## START

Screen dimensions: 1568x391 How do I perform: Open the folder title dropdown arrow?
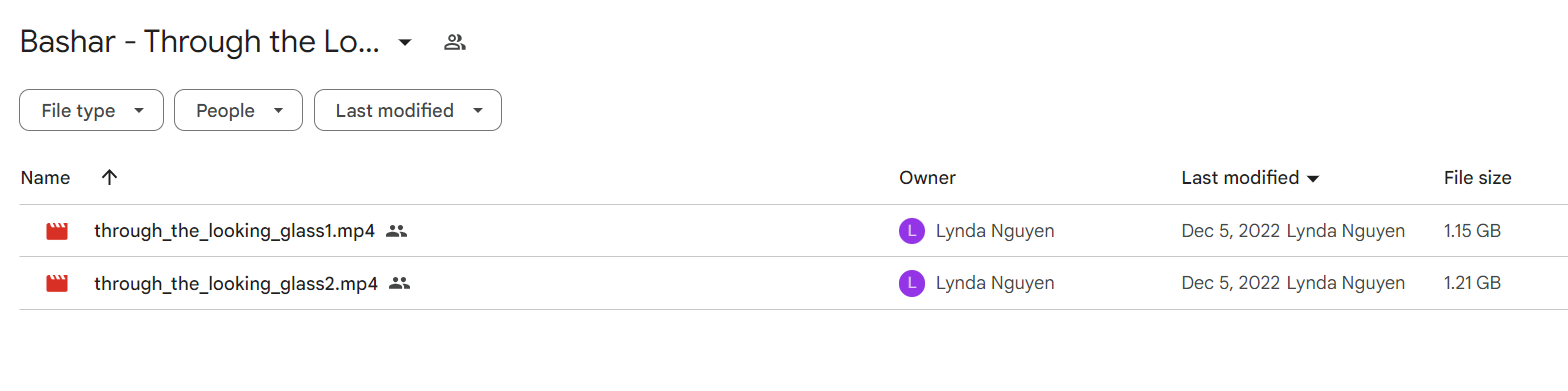point(405,42)
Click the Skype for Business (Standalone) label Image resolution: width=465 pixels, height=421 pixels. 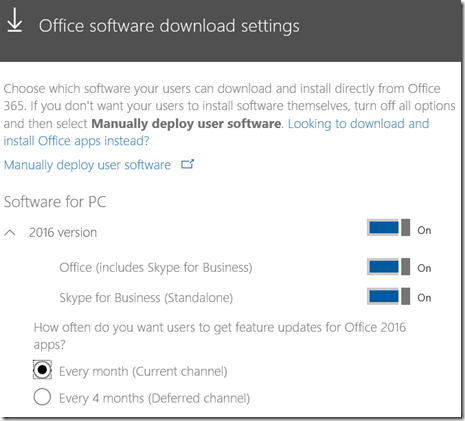click(x=146, y=297)
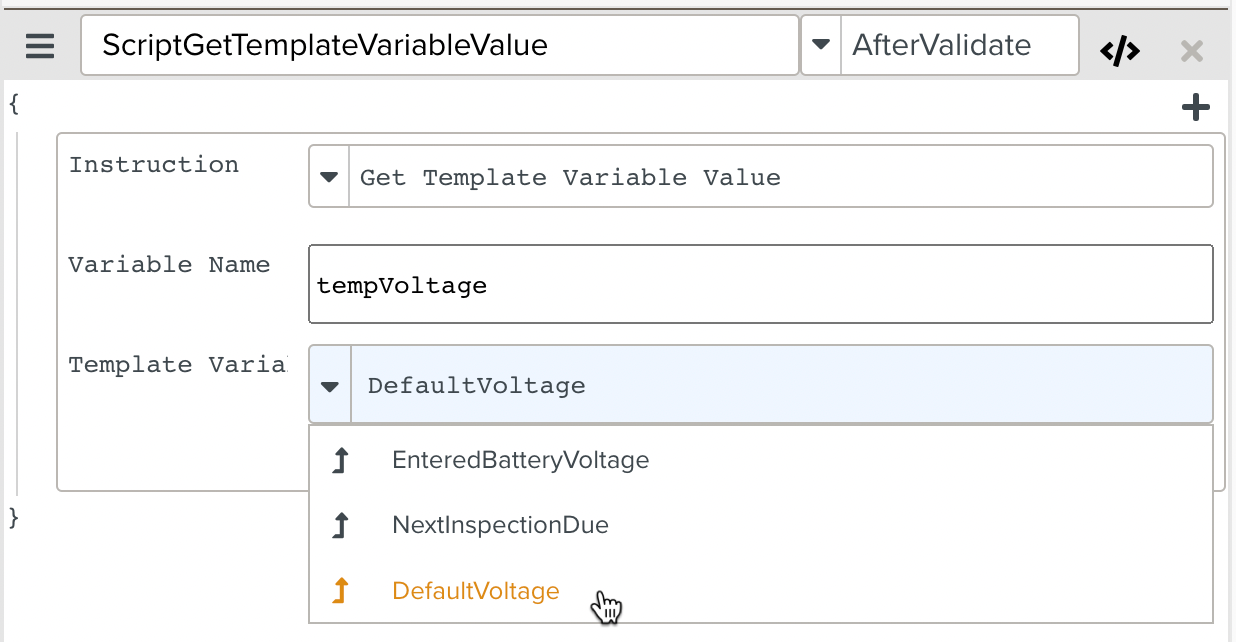
Task: Click the script name field
Action: (x=440, y=45)

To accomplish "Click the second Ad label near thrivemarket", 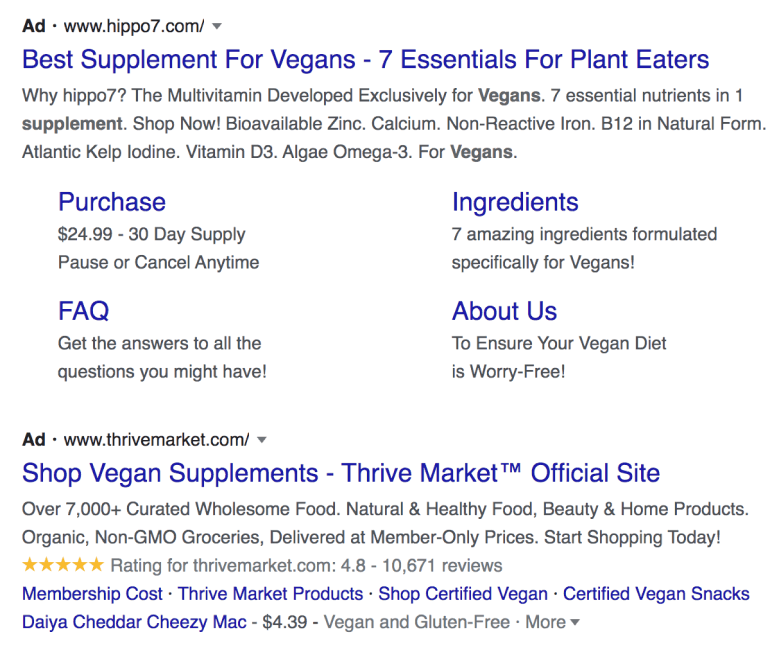I will pos(33,440).
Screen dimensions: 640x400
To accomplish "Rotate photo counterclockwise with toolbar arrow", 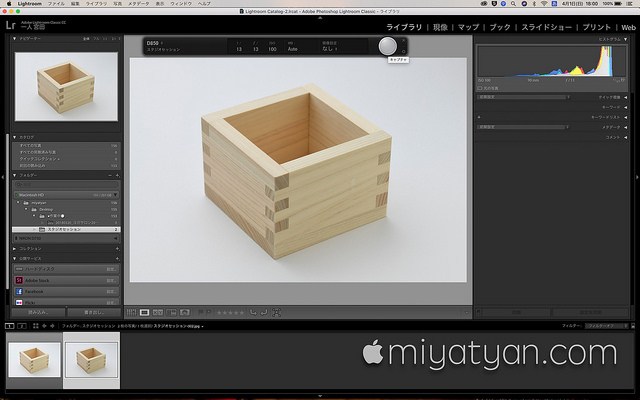I will coord(253,312).
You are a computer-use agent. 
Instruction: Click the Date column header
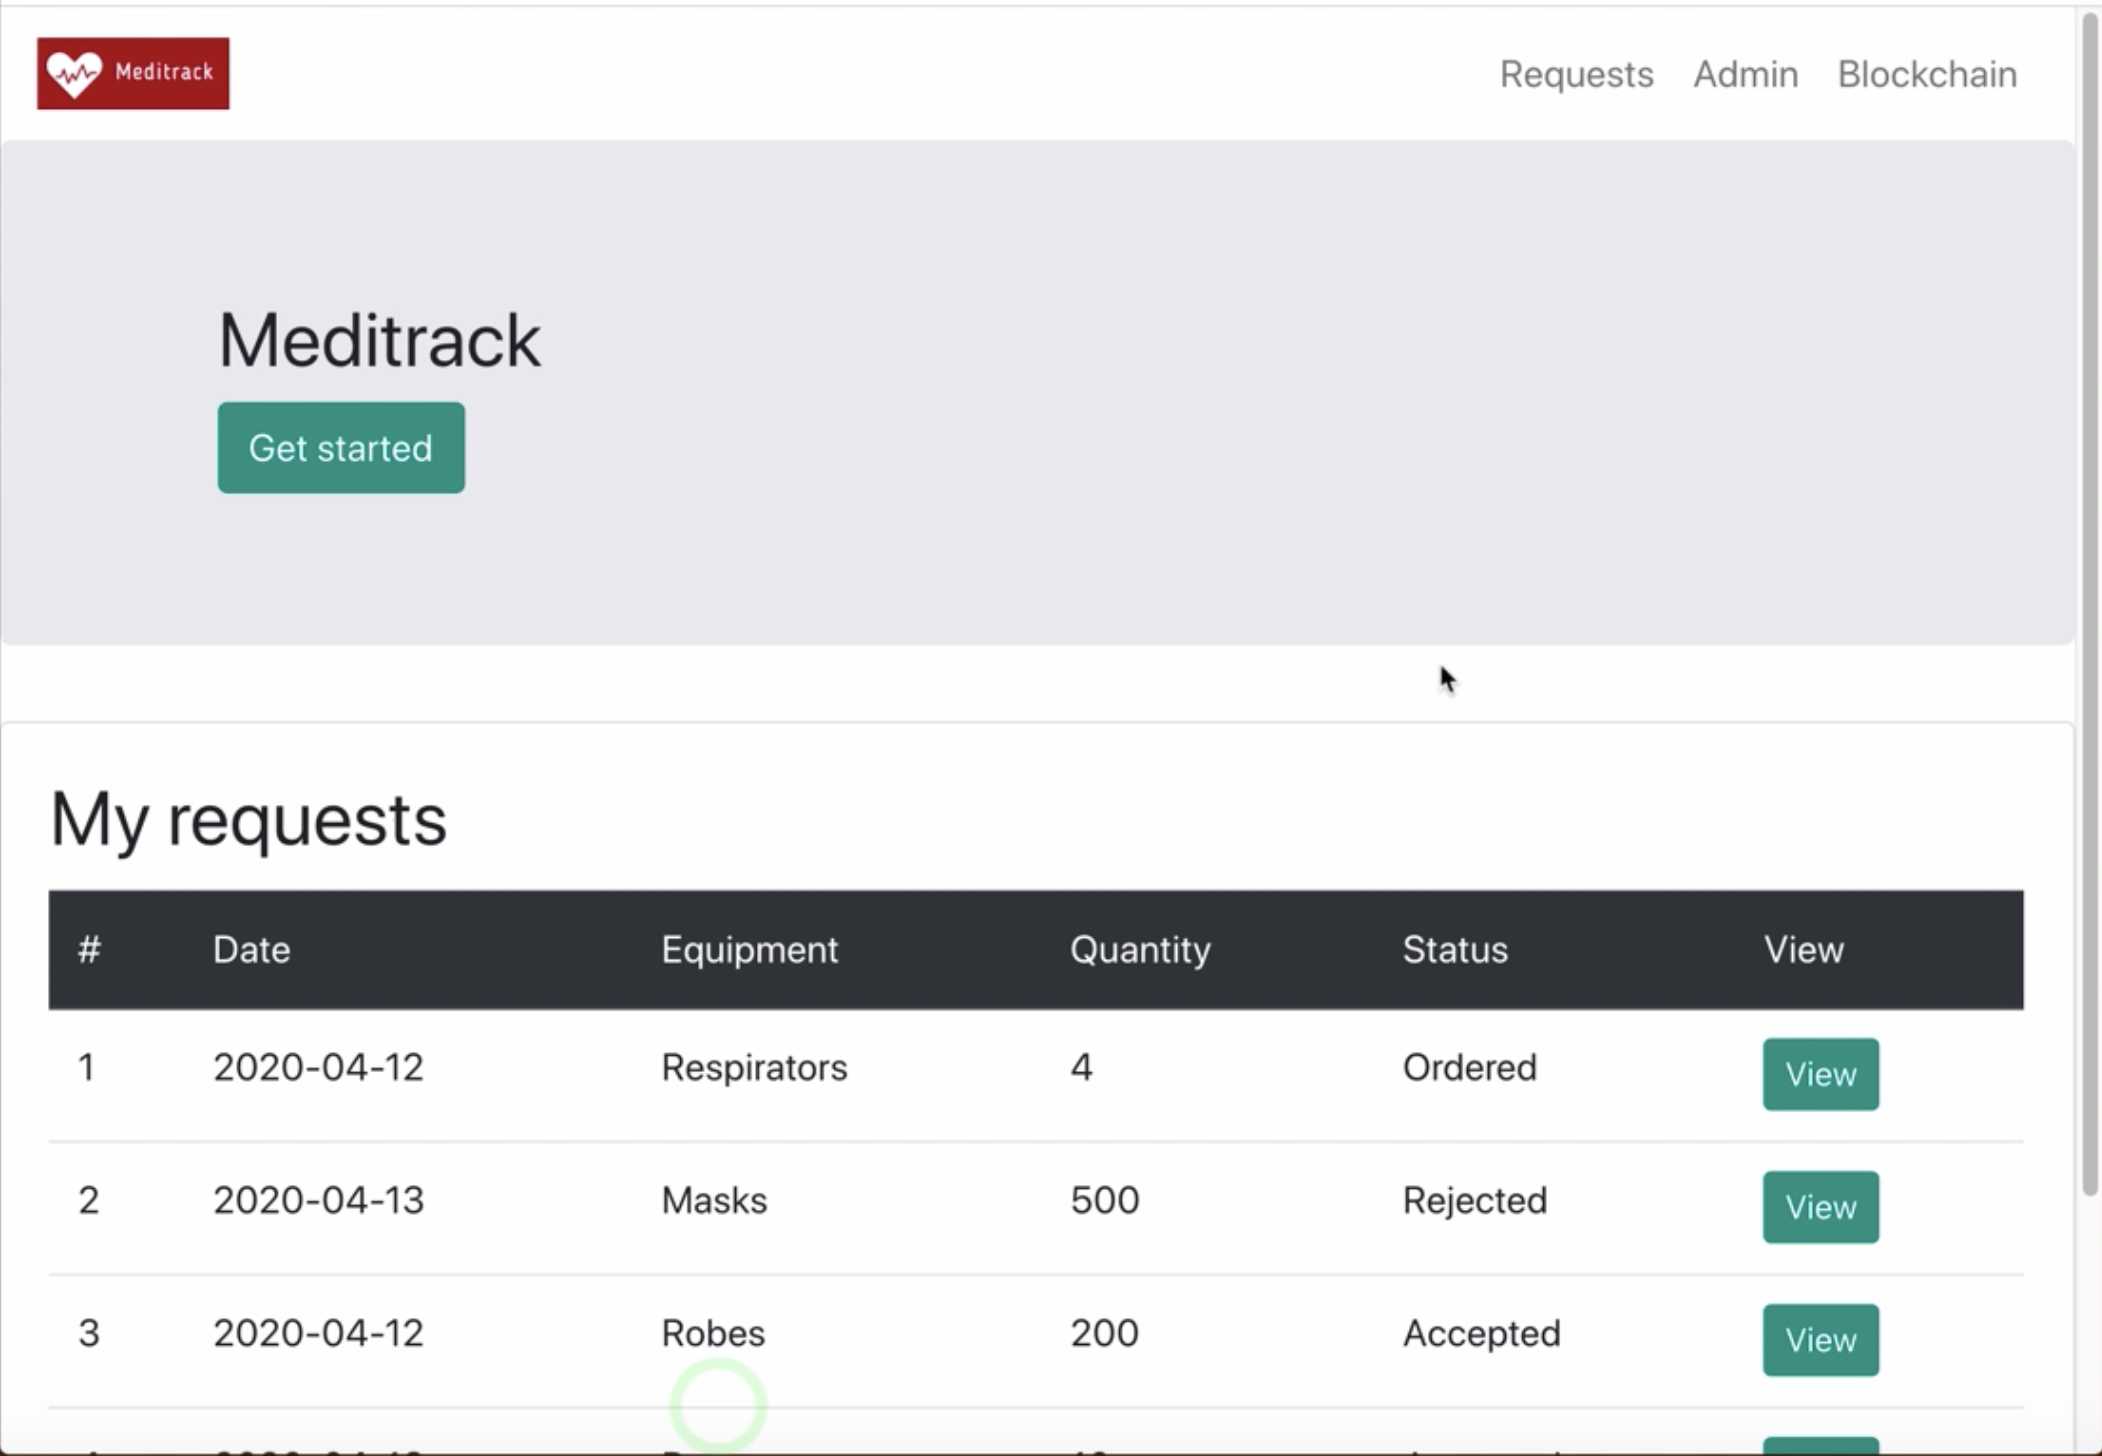click(251, 949)
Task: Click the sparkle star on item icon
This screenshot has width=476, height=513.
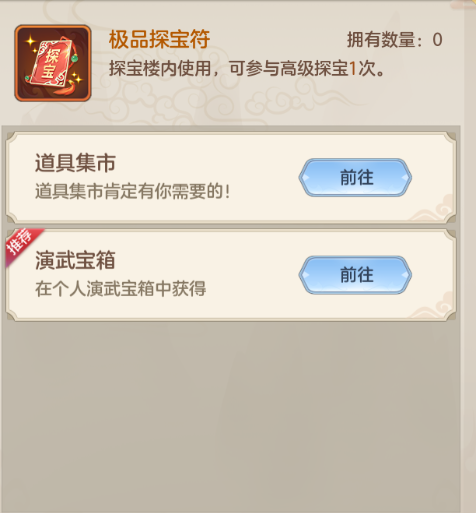Action: pos(31,42)
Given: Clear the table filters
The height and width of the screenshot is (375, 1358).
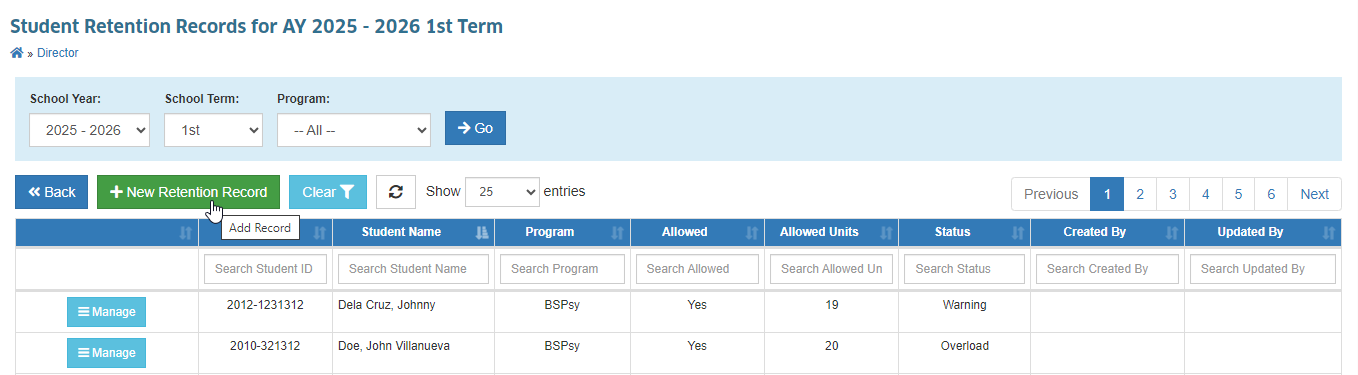Looking at the screenshot, I should (328, 192).
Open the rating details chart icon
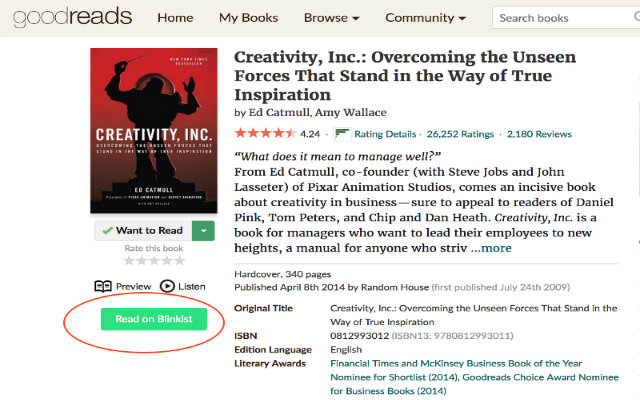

## END

AIM OF THE TASK:
Render the lines starting at the one containing "Task: Click the sparkle star on item icon" and ending at the end of the items as a JSON list of strings, one string per line, with blank lines and pictures omitted.

EXERCISE SOLUTION:
[
  "Task: Click the sparkle star on item icon",
  "This screenshot has width=476, height=513.",
  "Action: pos(31,42)",
  "Given: Clear the table filters",
  "The height and width of the screenshot is (375, 1358).",
  "Looking at the screenshot, I should (328, 192).",
  "Open the rating details chart icon"
]